*** Opening The data ***

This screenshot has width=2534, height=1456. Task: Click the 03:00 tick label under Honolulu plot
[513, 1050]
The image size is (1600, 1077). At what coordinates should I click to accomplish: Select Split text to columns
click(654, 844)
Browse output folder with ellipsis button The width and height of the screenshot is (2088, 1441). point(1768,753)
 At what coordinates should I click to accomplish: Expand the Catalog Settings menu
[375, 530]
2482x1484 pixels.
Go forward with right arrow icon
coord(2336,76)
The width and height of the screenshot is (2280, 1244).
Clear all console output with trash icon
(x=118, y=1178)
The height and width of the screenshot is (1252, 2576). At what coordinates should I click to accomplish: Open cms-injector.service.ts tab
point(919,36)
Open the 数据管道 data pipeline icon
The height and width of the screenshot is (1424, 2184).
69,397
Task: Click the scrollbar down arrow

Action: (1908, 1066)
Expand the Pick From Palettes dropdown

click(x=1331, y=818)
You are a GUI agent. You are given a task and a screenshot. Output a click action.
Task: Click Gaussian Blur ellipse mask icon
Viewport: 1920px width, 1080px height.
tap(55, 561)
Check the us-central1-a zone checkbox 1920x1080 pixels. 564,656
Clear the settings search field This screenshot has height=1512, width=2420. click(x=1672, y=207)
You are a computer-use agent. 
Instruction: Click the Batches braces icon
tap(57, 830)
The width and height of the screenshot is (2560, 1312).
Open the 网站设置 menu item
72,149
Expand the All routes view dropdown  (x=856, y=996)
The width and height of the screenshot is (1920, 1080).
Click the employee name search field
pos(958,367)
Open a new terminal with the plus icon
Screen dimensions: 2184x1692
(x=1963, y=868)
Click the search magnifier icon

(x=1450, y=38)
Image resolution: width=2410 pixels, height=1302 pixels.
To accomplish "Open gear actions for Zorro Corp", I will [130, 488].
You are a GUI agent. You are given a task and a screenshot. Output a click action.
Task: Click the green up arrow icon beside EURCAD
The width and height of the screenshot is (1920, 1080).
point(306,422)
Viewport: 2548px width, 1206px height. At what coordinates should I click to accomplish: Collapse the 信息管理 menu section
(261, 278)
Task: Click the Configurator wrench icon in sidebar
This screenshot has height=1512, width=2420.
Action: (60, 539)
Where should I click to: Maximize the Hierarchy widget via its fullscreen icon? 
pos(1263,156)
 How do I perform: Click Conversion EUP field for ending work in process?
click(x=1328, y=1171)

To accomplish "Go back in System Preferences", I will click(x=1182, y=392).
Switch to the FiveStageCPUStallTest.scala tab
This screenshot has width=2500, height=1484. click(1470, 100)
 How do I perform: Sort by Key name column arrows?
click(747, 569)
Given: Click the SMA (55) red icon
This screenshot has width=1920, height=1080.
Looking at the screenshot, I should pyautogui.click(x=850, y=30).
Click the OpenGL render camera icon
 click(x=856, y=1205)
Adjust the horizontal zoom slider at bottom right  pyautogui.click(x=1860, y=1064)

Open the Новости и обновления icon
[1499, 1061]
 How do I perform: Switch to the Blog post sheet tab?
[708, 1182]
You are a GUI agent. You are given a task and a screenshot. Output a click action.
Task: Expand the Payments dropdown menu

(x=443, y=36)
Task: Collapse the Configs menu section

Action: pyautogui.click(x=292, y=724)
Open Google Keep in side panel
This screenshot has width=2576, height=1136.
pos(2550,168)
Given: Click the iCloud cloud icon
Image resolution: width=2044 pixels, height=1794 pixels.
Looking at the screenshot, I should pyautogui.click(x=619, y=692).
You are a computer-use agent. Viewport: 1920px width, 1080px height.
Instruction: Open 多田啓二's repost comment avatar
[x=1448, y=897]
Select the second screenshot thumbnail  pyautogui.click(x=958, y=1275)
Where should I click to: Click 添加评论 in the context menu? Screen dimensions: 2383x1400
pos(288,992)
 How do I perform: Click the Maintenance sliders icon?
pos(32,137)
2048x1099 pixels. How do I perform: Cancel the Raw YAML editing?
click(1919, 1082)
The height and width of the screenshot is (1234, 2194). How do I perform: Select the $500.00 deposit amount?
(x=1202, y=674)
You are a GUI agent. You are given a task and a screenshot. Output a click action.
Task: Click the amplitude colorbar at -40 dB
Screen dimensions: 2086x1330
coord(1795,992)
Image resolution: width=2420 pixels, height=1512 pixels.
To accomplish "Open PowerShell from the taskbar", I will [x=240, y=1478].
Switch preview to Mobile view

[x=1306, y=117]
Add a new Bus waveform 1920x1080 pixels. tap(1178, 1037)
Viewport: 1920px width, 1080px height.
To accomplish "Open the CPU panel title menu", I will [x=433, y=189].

*** Closing The data ***

Aim of the exercise:
Of the lines in the data, report each one containing the string "computer".

Result of the task:
You are a computer-use agent. 
You are a computer-use agent. Viewport: 1920px width, 1080px height.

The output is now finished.